Fridez Pierre-Alain · Nationalrat · 2012-06-07
Fridez Pierre-Alain · Nationalrat · Jura · Sozialdemokratische Fraktion · 2012-06-07
Wortprotokoll
Chaque année en janvier, la grand-messe du capitalisme mondial prend ses quartiers à Davos. Le WEF est devenu un rendez-vous incontournable pour toutes celles et tous ceux qui rêvent de compter un peu dans notre monde économique mondialisé. Le WEF est à la finance et à l'économie ce que le Festival de Cannes est au cinéma et au bling-bling.
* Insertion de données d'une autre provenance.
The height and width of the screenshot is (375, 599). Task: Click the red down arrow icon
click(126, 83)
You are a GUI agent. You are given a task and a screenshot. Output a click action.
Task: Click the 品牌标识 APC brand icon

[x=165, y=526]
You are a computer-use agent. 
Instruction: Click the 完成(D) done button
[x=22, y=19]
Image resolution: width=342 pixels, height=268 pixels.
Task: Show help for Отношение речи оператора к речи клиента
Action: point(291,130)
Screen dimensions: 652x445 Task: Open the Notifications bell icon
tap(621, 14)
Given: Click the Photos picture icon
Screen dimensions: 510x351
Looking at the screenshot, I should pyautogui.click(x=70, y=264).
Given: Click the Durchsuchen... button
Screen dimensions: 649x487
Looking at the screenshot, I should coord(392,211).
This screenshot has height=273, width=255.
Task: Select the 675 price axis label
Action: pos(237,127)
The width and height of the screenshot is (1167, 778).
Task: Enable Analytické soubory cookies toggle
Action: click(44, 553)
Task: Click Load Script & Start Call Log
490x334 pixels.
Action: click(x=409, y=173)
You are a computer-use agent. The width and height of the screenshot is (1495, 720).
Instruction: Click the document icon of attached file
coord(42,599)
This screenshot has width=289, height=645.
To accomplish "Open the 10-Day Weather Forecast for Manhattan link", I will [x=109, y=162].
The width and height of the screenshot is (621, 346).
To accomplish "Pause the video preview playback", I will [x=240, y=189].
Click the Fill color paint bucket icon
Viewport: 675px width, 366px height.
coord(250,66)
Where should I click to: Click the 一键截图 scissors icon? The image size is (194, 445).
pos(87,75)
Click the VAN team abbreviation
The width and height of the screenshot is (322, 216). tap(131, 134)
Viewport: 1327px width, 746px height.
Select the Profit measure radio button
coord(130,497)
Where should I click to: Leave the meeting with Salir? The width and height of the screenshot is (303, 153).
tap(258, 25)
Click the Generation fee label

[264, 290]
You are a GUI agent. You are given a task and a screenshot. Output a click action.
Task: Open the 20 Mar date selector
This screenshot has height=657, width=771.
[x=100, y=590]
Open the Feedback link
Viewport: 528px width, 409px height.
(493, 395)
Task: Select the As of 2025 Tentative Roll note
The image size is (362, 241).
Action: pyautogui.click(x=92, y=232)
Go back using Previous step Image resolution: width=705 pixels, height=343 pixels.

Cette grand-messe réunit, il est vrai, des personnes de bonne volonté qui aspirent à un monde plus humain, plus juste, respectueux de l'environnement, mais également - et en grand nombre - des responsables financiers, des chefs d'Etat, des grands banquiers, ces mêmes personnes qui ont contribué, à travers les dérives du monde financier, à façonner et à créer les conditions de la crise financière que nous traversons, avec les drames humains et sociaux que nous connaissons ici et ailleurs. Et que dire des dictateurs ou autres oligarques peu recommandables en quête de respectabilité et qui peinent à effacer totalement le sang qu'ils ont parfois sur les mains? Qui succédera à un certain Kadhafi cette année?
En l'an 2000, le Conseil fédéral a qualifié le WEF d'événement extraordinaire du fait de sa portée en faveur des intérêts internationaux de la Suisse. Cette grand-messe du capitalisme et de la mondialisation a donc été élevée au rang de priorité nationale avec à la clé des appuis conséquents accordés par les pouvoirs publics: la Confédération, par exemple, s'engage à hauteur de 3 millions de francs à contribuer aux frais de sécurité. C'est le moment de rappeler que, par le passé, des moyens considérables en termes de sécurité ont été mobilisés à cette occasion et qu'ils ont régulièrement contribué à limiter les possibilités de liberté d'expression des personnes qui souhaitaient manifester pour exprimer leur sentiment de désapprobation à l'égard du WEF.
Nous sommes donc appelés à nous prononcer sur la poursuite de l'engagement de l'armée en faveur du WEF pour 2013 à 2015. Dans ce dossier, le groupe socialiste a l'impression qu'on s'est installé dans la routine. On ne se pose plus de questions: on vote tous les trois ans l'engagement pour trois ans; le WEF fait partie du décor. Au contraire, nous souhaitons qu'une réflexion soit menée pour envisager une réduction progressive de l'engagement de l'armée, au profit d'un renforcement du rôle des différentes polices engagées. Nous défendrons cette position lors de la discussion par article, à l'article 3, en demandant une décision d'engagement limitée à 2013.
Vous l'aurez compris, comme d'habitude, le groupe socialiste dans sa majorité n'est guère enthousiasmé par ce dossier, et c'est un doux euphémisme que de parler de peu d'enthousiasme.